Lo de las «tendencias literarias» puede parecer, como dice el señor Samet, demasiado sorprendente pocos años después de la invención de la imprenta, pero... ¿acaso no se leía antes? ¿Cómo se conocieron las obras de Chrétien de Troyes y de Monmouth, que tanta influencia tuvieron en la saga griálica? Don Juan Manuel, Jorge Manrique, Juan Ruiz, Santillana, Joanot Martorell, Rojas, por citar algunos en España, eran conocidos y no se puede pensar que lo eran exclusivamente por la representación pública de sus sonetos, cuentos, narraciones u obras de teatro. Estamos hablando de unas señoras pertenecientes a la clase más rica y poderosa de Toledo, con poder adquisitivo para comprar libros o, en todo caso, hacérselos prestar por quienes los tuvieran.

El habla «modernizada» de mis novelas es una constante. Me interesa que el lector pueda leer sin diccionario lo que escribo y ocurre muchas veces que los escritores de novela histórica caen en el peligro de querer remedar en demasía vocablos y formas idiomáticas de la época que tratan, pero, según mi opinión, este es un error por dos razones: si escribiésemos como realmente hablaban entonces no lo entendería nadie y porque resultaría terriblemente aburrido. Escribo como hablo, es decir, en castellano actual sin ningún complejo por el hecho de estar escribiendo una novela histórica ubicada en el siglo XVI.
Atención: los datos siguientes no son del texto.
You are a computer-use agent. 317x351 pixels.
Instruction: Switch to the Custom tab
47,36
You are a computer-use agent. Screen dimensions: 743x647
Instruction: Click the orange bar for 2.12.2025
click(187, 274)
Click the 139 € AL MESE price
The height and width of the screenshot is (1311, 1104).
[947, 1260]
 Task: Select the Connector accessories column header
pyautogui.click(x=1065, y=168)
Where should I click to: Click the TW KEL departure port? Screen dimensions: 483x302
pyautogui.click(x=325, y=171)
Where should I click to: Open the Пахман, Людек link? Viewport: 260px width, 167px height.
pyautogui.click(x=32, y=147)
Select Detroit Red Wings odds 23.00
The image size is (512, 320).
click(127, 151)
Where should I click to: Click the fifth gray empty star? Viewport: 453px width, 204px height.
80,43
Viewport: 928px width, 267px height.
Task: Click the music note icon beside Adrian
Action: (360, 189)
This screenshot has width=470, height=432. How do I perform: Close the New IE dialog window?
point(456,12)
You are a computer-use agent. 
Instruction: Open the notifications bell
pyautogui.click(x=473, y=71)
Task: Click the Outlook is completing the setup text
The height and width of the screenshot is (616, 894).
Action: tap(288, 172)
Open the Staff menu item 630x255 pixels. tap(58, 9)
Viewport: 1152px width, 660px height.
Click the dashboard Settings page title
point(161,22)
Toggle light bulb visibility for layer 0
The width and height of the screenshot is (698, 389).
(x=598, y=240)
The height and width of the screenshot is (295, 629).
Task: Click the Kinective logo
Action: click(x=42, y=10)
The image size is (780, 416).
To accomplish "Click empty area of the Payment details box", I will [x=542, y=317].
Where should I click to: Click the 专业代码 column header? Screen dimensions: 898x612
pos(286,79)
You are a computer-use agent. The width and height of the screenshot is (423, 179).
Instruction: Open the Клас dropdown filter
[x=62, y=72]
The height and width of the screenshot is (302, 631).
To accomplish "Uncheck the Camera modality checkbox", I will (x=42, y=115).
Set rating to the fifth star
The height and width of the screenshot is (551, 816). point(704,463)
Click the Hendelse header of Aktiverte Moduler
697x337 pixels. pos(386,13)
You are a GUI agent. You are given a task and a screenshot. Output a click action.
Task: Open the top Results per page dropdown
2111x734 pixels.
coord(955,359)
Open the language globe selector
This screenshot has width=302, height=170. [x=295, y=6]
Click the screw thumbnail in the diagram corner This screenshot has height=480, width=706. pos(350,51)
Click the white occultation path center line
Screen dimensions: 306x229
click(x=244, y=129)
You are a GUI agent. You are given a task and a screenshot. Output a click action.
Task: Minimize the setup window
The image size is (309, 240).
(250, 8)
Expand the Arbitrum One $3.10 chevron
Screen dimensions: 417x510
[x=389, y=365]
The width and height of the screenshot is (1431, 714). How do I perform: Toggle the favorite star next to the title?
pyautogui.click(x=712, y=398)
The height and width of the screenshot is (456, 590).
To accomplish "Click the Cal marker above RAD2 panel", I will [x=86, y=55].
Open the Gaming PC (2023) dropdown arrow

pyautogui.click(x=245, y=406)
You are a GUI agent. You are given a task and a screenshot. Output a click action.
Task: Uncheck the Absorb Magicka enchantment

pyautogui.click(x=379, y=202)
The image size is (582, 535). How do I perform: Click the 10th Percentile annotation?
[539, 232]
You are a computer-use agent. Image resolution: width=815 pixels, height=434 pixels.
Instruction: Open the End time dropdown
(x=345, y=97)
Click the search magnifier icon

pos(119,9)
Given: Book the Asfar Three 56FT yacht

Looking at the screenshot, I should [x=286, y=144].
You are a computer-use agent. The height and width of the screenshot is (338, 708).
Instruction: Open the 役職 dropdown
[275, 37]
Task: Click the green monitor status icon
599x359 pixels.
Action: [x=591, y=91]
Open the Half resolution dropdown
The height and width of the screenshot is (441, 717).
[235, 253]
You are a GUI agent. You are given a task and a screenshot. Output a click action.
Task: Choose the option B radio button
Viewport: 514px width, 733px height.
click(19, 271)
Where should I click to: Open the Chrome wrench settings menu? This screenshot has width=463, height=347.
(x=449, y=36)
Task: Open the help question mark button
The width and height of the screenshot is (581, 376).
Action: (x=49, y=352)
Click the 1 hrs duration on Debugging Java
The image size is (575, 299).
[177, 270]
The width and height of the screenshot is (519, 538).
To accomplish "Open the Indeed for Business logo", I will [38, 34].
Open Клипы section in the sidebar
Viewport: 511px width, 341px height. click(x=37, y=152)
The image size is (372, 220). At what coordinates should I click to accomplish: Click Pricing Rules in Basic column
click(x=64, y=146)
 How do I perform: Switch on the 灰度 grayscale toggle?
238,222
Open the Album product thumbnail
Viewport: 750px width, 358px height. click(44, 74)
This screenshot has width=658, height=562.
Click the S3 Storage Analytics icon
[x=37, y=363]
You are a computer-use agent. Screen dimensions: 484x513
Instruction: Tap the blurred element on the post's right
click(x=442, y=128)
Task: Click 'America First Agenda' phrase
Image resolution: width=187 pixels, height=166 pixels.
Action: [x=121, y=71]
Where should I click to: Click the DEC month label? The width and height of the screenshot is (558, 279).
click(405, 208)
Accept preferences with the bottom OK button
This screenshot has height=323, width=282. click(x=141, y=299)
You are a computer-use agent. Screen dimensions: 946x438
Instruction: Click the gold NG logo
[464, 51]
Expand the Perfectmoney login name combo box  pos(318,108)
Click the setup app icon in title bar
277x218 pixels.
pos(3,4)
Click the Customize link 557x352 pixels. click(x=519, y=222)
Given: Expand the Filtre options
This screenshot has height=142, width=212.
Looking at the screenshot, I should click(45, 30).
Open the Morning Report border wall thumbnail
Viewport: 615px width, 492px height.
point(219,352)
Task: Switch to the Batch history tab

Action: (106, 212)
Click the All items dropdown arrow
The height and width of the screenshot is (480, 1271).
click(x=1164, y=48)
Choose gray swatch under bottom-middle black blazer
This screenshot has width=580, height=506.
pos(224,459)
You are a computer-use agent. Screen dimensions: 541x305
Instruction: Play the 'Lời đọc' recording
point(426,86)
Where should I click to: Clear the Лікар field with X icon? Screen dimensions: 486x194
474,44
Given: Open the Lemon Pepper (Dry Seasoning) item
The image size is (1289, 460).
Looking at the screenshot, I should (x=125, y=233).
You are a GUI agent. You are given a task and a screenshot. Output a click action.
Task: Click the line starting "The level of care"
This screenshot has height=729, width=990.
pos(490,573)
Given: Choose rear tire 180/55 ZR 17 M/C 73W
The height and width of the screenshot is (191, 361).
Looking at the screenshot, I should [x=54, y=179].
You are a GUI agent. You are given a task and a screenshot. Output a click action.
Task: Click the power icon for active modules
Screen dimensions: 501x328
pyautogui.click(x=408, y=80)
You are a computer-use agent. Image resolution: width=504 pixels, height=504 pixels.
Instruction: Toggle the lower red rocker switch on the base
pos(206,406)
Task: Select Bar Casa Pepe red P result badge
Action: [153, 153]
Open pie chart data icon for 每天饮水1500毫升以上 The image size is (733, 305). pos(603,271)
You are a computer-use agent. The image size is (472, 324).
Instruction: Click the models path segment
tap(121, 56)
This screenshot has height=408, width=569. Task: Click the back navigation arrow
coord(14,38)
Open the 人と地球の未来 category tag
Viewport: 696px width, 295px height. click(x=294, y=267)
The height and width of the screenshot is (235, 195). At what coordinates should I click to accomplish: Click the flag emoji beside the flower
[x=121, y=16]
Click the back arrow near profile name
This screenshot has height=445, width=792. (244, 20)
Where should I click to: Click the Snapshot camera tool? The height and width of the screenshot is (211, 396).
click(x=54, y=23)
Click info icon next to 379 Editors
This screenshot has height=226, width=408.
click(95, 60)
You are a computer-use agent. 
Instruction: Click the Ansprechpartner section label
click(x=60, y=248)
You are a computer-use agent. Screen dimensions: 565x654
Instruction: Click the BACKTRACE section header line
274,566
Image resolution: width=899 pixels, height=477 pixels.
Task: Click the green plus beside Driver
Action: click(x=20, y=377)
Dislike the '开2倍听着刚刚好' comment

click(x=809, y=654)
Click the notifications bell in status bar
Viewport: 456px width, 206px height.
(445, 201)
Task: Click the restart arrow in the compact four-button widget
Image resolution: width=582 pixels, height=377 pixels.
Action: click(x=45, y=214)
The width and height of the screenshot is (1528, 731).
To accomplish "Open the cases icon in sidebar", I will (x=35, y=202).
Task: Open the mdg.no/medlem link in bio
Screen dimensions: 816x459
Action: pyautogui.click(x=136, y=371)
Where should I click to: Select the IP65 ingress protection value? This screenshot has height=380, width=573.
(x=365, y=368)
Por supuesto que las seis últimas páginas son inventadas por mí, a pesar de que Manuccio, un impresor italiano del siglo XVI, dejó escrito que «si se hubiera publicado la obra de doña María Pacheco, ella habría sido uno de los grandes autores del siglo». De esa obra, de sus escritos, nada se sabe. Probablemente desaparecieron como tantos otros testimonios o fueron destruidos, ¿quién sabe? Sabríamos exactamente cómo pensaba y porque actuó como lo hizo. Mientras no aparezcan, todo es mera suposición y yo tengo el mismo derecho que los autores de ensayos históricos a plantear las hipótesis que considere oportunas.

De todos modos, en lo referente a doña María Pacheco, todos los que se han ocupado del tema de las Comunidades, incluido el admirado Joseph Pérez, como ya he mencionada más arriba, se han limitado a aceptar escritos anteriores, comenzando por las crónicas escritas en la época de los acontecimientos. Ni uno solo de entre ellos da media oportunidad a esta mujer, la condenan de nuevo sin juicio; «ambiciosa», «mandona», «quiso ser reina», «empujó a su marido a la revuelta»... ¿Y cómo podían considerar los cronistas a una mujer noble, culta y rica que apoyó un movimiento contrario a sus propios intereses de clase y a sus parientes?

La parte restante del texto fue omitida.